▸ **INSTRUÇÃO A**: Pode colocar numa lista numerada as linhas das entradas, da linha com "You are a GUI" até a linha com "[x=1158, y=622]", deixando de fora as linhas em branco?
══ TEXTO SELECIONADO
19 de jun. de 2009

México, o inferno dos emigrantes

Uma investigação de Direitos Humanos revela que 10 mil centro-americanos foram sequestrados e torturados em sua travessia para os Estados Unidos. A reportagem é de Pablo Ordaz, publicada no jornal El País, 18-06-2009. A tradução é de Moisés Sbardelotto.
Fonte: UNISINOS

A primeira parte do relatório causa espanto. A segunda coloca os cabelos de pé. Porque as primeiras páginas da investigação realizada pela Comissão Nacional dos Direitos Humanos (CNDH) do México demonstram que, entre setembro de 2008 e fevereiro de 2009, quase 10 mil emigrantes centro-americanos que tentavam chegar aos Estados Unidos foram sequestrados e tratados com extrema crueldade em sua passagem pelo território mexicano.

Mas, nas últimas 23 páginas, são as próprias vítimas que relatam o calvário que sofreram nas mãos de seus capturadores. Uma jovem salvadorenha diz: "Enquanto chegava o resgate, me violentaram. Mas minha amiga não tinha familiares que pagassem pela sua liberdade. Por isso, atiraram duas vezes na sua cabeça e a deixaram sangrando durante três horas na minha frente... Para me intimidar".
════
══ ENTRADAS FORNECIDAS
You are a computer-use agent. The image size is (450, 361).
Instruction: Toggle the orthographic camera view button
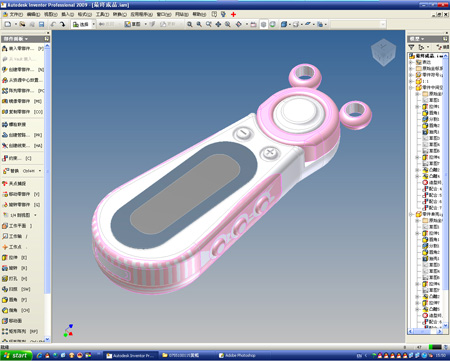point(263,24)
════
══ ENTRADAS FORNECIDAS
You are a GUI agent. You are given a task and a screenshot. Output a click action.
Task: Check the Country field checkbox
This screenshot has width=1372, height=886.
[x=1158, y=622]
════
▸ **INSTRUÇÃO B**: Como fica o trecho da reportagem sobre os emigrantes no México de "A primeira parte" a "pelo território mexicano." se "relatório" for trocado por "documento"?

▸ **SOLUÇÃO A**:
1. You are a GUI agent. You are given a task and a screenshot. Output a click action.
2. Task: Check the Country field checkbox
3. This screenshot has width=1372, height=886.
4. [x=1158, y=622]

▸ **SOLUÇÃO B**:
A primeira parte do documento causa espanto. A segunda coloca os cabelos de pé. Porque as primeiras páginas da investigação realizada pela Comissão Nacional dos Direitos Humanos (CNDH) do México demonstram que, entre setembro de 2008 e fevereiro de 2009, quase 10 mil emigrantes centro-americanos que tentavam chegar aos Estados Unidos foram sequestrados e tratados com extrema crueldade em sua passagem pelo território mexicano.